Albert Bowers, Ph.D.

A major focus of the lab is using genetic information about natural product biosynthesis to manipulate pathways, create new compounds, and rationally modify or improve their pharmacology. This has the benefit of efficiently accessing complex natural-product-like structures without the need for step-wise synthesis chemical synthesis. In particular, we are engineering several exceptionally promiscuous enzymatic pathways to make modified versions of their endogenous products with new biological activities. We have had success in targeting libraries of these engineered compounds against a number of challenging but important cancer targets. A mechanistic understanding of these pathways is also allowing us to expand on the endogenous structures by incorporating unnatural functional groups, capable of reacting in parallel. Additionally, we are exploring the ability to express the engineered pathways in presence of potential targets in order to ‘evolve’ new natural-product-like inhibitors.
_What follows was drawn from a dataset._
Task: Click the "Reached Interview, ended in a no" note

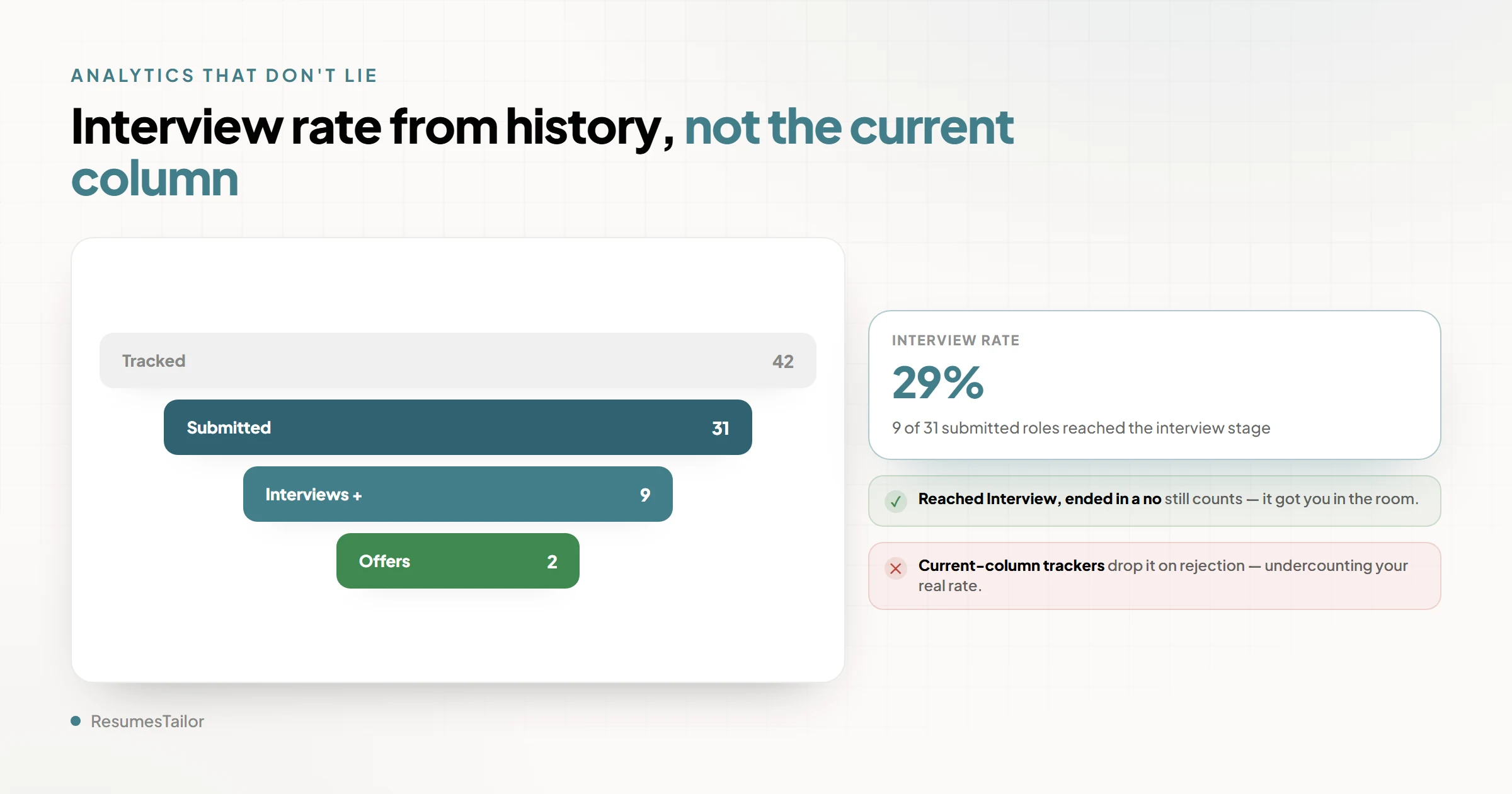Action: [1155, 501]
Our laboratory also actively pursues SAR of several natural products by means of chemical synthesis. A number of natural products have been ignored clinically (as well as industrially) due to fundamental shortcomings, such as poor solubility or excessive cytotoxicity. Research in the lab is aimed at removing these impediments to clinical relevance by developing efficient syntheses of proposed active fragments and investigations of the minimal basis for their activity. Compounds currently being worked on in the lab target multi-drug resistant venereal infection (gonorrhea and chlamydia) and aberrant gene regulation involved in cancer progression.

Most bacterial genomes have the potential to produce many more, potentially-therapeutic natural products than have been isolated to date. We work with collaborators here at UNC and at peer institutions to elicit or turn on these unknown biosynthetic pathways and characterize their products.